Sempre gostei de cultura, mas não era minha praia. Queria voltar para a reportagem da editoria de política. Mesmo contrariado, atendi às ordens do mestre Agnaldo e mergulhei pra valer no mundo dos assuntos pertinentes à cultura e às artes. Já que estava nesse meio, então procuraria fazer o melhor, principalmente tendo ao meu lado uma equipe nota dez de repórteres de cultura: Ricardo Anísio, Elinaldo Rodrigues, Célia Leal e Fátima Farias.

Acabei me acostumando, me adaptando, porém o trabalho, mesmo um tanto divertido, era árduo. Em tamanho standard, o Caderno Show possuía oito páginas.
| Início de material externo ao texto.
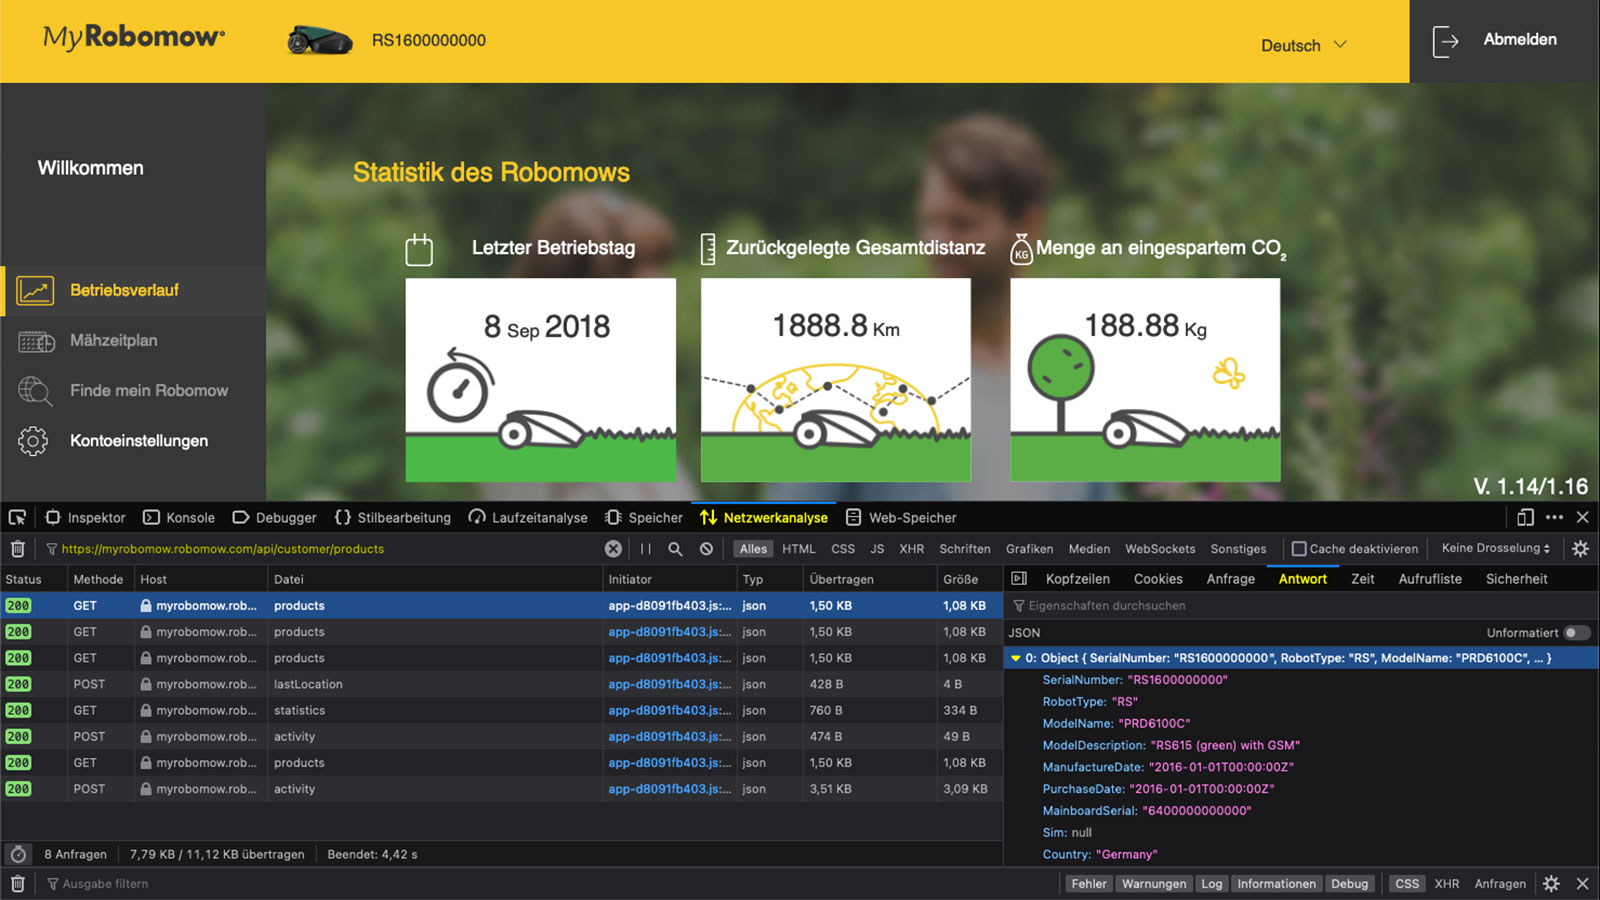The image size is (1600, 900).
Task: Pause network recording
Action: pos(646,549)
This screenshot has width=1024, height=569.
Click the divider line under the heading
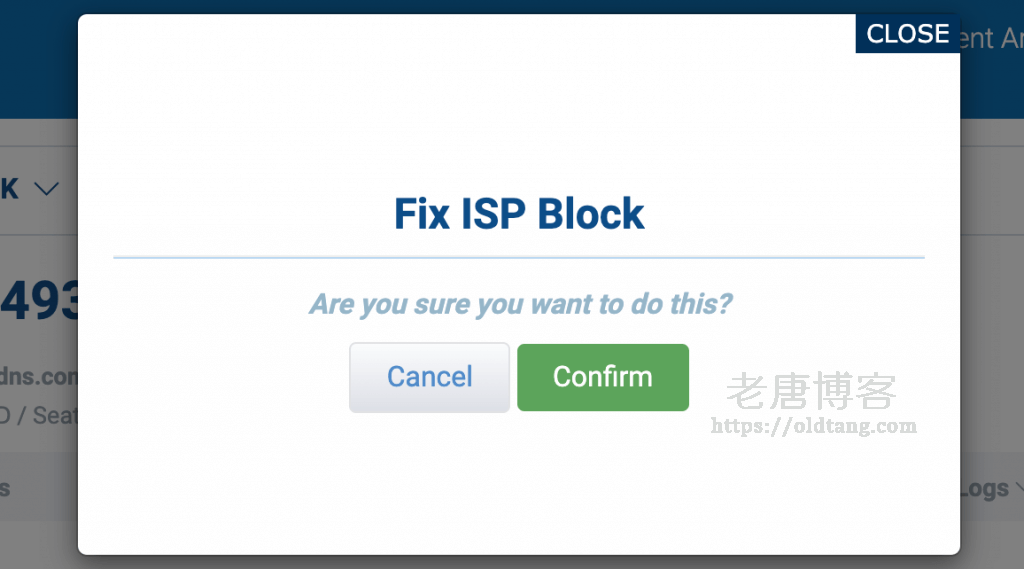519,257
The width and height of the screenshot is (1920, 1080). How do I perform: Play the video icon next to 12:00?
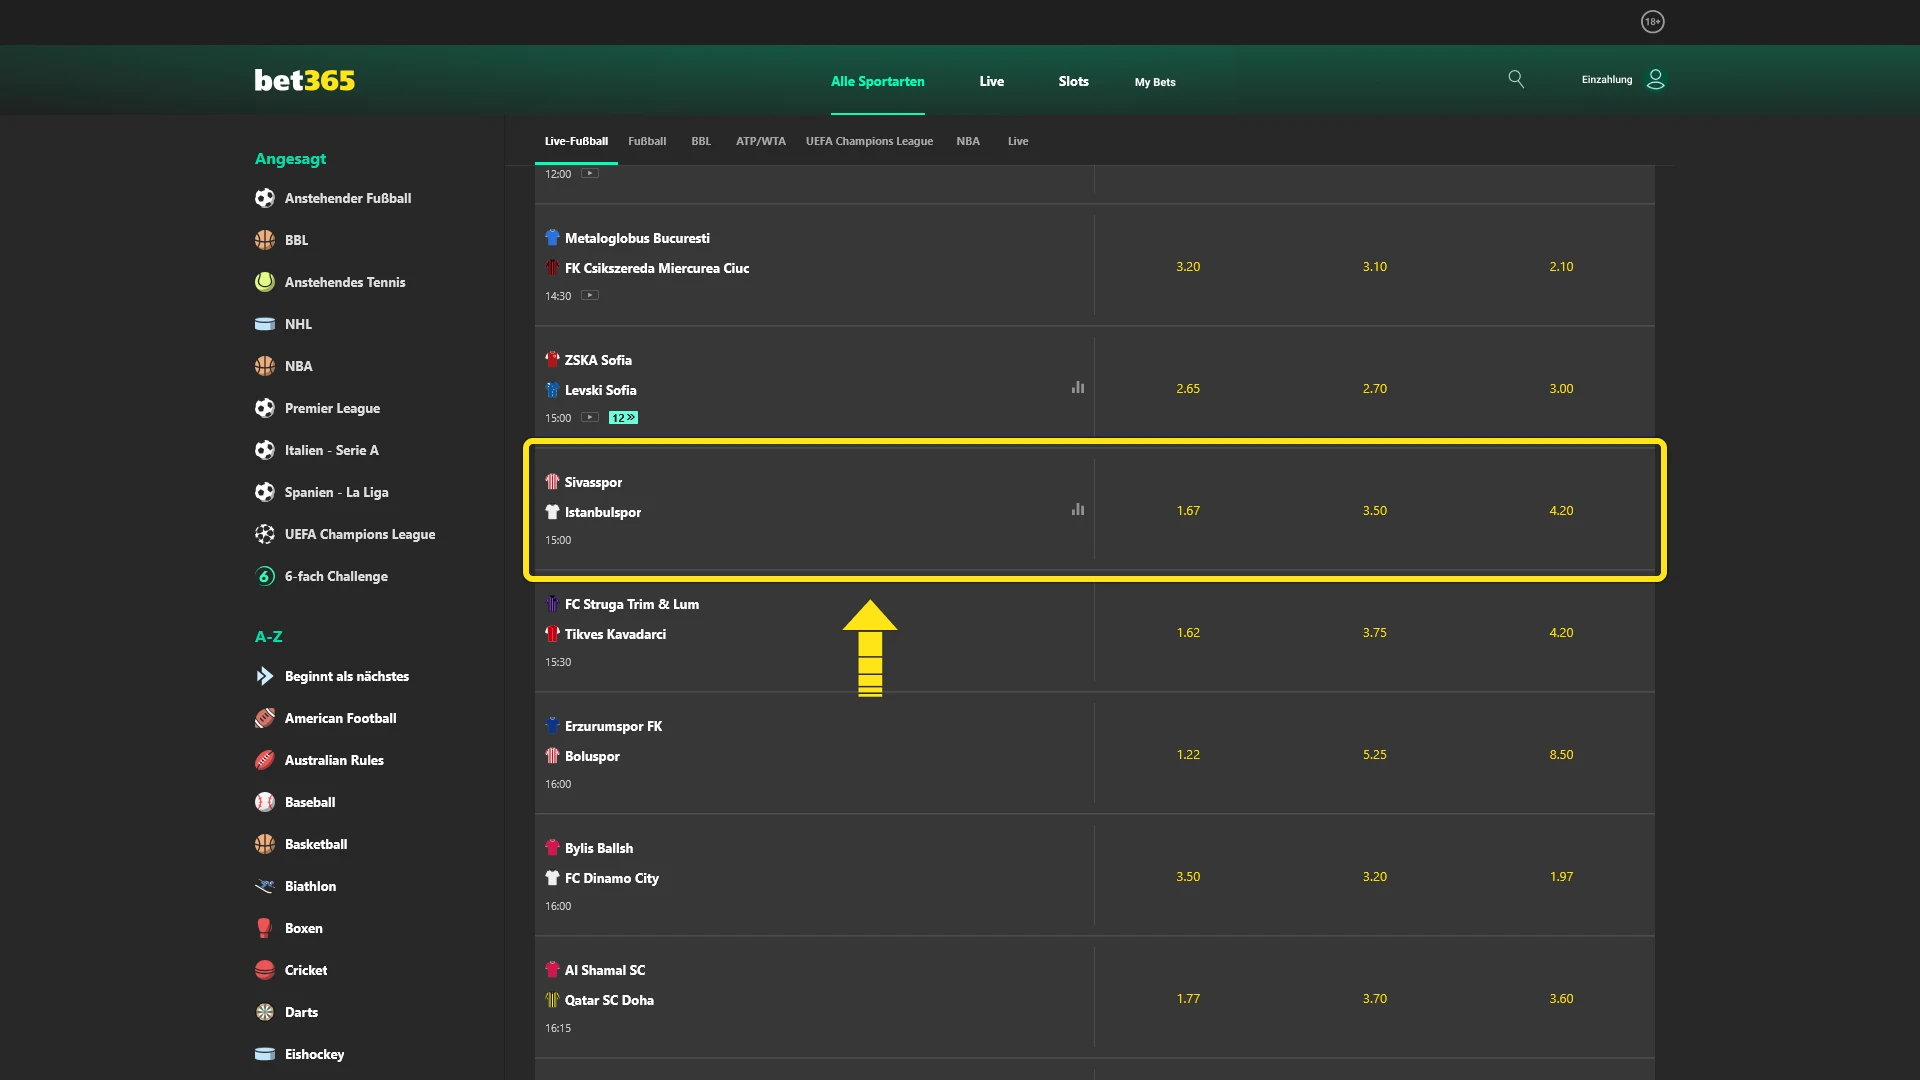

Eu tinha a colaboração de um digitador e de três diagramadores para editar as páginas e entregar o caderno fechado até ao meio-dia. Porém, às sextas-feiras, o trabalho dobrava. Tínhamos que fechar a edição do sábado e, de forma adiantada, o caderno do domingo. Ou seja: eram 16 páginas para fechar em quatro, cinco horas de edição.
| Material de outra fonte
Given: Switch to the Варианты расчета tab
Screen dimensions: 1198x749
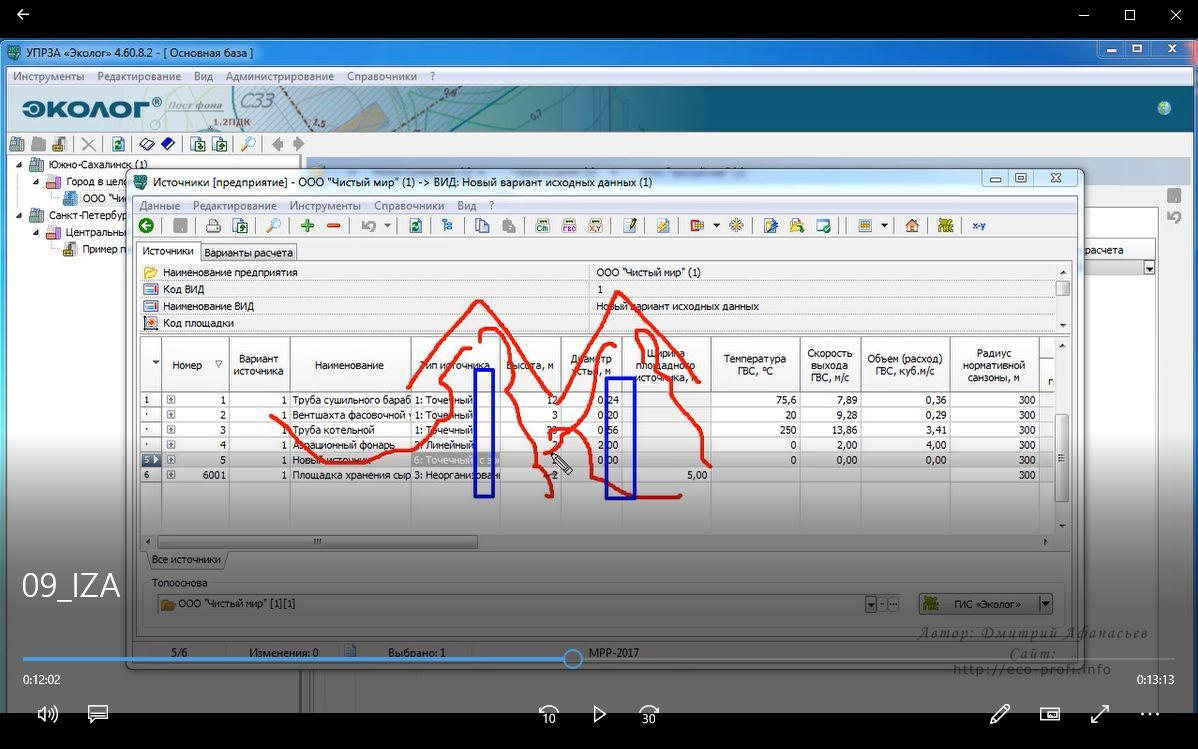Looking at the screenshot, I should click(x=248, y=253).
Mesmo na correria, sempre fiz questão – e a responsabilidade – de ler e revisar tudo, do cabeçalho ao rodapé das páginas. Para garantir a qualidade do material, com o mínimo de erros aceitáveis, me debruçava nos dados das agendas e nos textos jornalísticos e dos colunistas. E um desses colunistas era Duarte de Almeida, na época, o jornalista mais antigo da Paraíba ainda em ação. Com mais de 80 anos, mas bastante lúcido e produtivo, Seu Duarte, ainda rapazinho, começara na imprensa paraibana em 1927, como revisor, em O Norte. Naqueles anos de 1990, permanecia atuante no mesmo veículo. Mas havia um detalhe: Seu Duarte não usava a máquina de escrever e muito menos os teclados dos computadores que começavam a invadir as redações. Então, ele entregava de um a dois artigos por semana, escritos à mão, e eu os repassava para serem digitados. Só depois eu ia ler para serem editados.

Numa dessas sextas-feiras de adiantamento, estávamos atrasados e, para ganhar tempo, decidi por publicar dois artigos seguidos de Seu Duarte, um na edição de sábado e outro na edição de domingo. A correria naquele dia havia sido grande, a concentração no trabalho não foi ideal. Já à boquinha da madrugada, na hora de dormir, quando relaxei e comecei a me lembrar do material que havia editado naquele dia, me veio à mente um dos textos de Seu Duarte, onde ele começava o artigo assim: “O saudoso Antônio Menino...”. Um frio percorreu minha espinha. Seu Duarte “matava” Antônio Menino, que ainda estava vivo, com cerca de 103 anos. Bastante debilitado e “preso” a uma cama, ele era cuidado por uma bisneta, numa pequena casa no Bairro de Tambiá, vizinha ao Parque da Bica. Essa bisneta era amiga da minha primeira ex-mulher e dias antes eu havia feito uma visita a Antônio Menino, vivinho-da-silva. Mas Seu Duarte “o tinha matado” no texto.

A comoção foi geral. Antônio Menino era bastante conhecido e querido nos meios jornalísticos e principalmente no segmento político. Ele foi porteiro do jornal A União desde a gestão de ninguém menos do que João Pessoa. Passou por todos os governos até se aposentar e se afastar de suas atividades. Na segunda-feira, os telefones da redação de O Norte não paravam. Todos indignados com a informação errônea acerca da “morte” de Antônio Menino. Bastante abalado, Seu Duarte redigiu novo artigo tratando do equívoco, implorando desculpas aos leitores, amigos e familiares do “não-falecido”. Dessa maneira, a coluna de Seu Duarte figurou por três dias seguidos nas páginas de O Norte.

Em recente conversa com o “cronista dos cronistas”, o mestre Gonzaga Rodrigues me revelou: “Se bem explorado, Antônio Menino devia ter dado grandes depoimentos sobre João Pessoa, ‘o marceneiro’. Numa reforma que A União fez no tempo dele, ali no prédio que existia onde hoje é a Assembleia Legislativa, as escadas eram em pinho de riga e foram administradas pelo próprio governador João Pessoa, que saía a pé do palácio e ia discutir a obra da escada. Esse depoimento vem de Antônio Menino, porteiro, mas a maior autoridade de A União. Respeitadíssimo”.

Detalhe: dois ou três dias após a publicação do artigo de retratação de Seu Duarte, chegou a notícia que ninguém imaginava: morria Antônio Menino, “de verdade”. E Seu Duarte lamentou: “Jorge Rezende, acho que causei a morte de Antônio Menino, o matando antecipadamente”. Claro que, naquela semana, teve mais um artigo de Seu Duarte tratando do tema.